# I'm New! MEOW!



## EricsMama_CatLuver (Nov 2, 2005)

Hi my name is Lynn. I'm a 21 yr old mother of 1. I am married, been married for almost 2 yrs(nov 22nd). Our son was born 5/5/04 and his name is Eric. I am a SAHM!. We once had 5 cats but it was getting to hard to buy them food and litter and flea drops and take them to the vets so we gave them all away except for 1. Well I didn't really give one away i was cat sitting for a cousin until she could take her kitty back. We have Just one cat and his Name is Spaz he will be 2 yrs old in end of nov,begining of dec. I will have to upload some pics of all 5 cats and some kittens that one of the kitties had when i get home!


----------



## TrueBritt (Oct 30, 2005)

hello! I'm new too!


----------



## Lisa 216 (Oct 25, 2004)

Welcome, Lynn! :wink:


----------



## kitkat (Sep 22, 2003)

Hi Lynn, welcome to the Cat Forum.

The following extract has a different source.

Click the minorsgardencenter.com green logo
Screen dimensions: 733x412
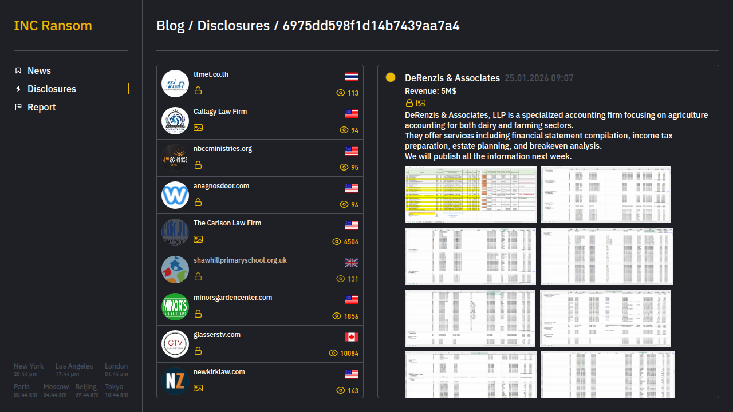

Btw, what is SAHM :?:


----------



## TxnKats (Jun 9, 2005)

SAHM = Stay At Home Mom


----------



## spamlet (Mar 14, 2005)

Hello!


----------



## ZAR (Aug 26, 2005)

Welcome to catforum.com I'm HEYHWA pleased to meet you. 

-HEYHWA


----------



## MikePageKY (Aug 24, 2005)

Hi Lynn...the Jellicle Tribe welcomes you


----------



## Heather102180 (Nov 19, 2003)

Welcome to the forum, you'll enjoy it here.


----------



## mcschmidt (Mar 29, 2005)

Yes welcome to the forum!

Hope to see you around.

and my gosh 8 cats?!

I'm so jealous how everyone has more kitties than I do. :-/


----------



## badet (Oct 7, 2005)

hello and welcome!!!


----------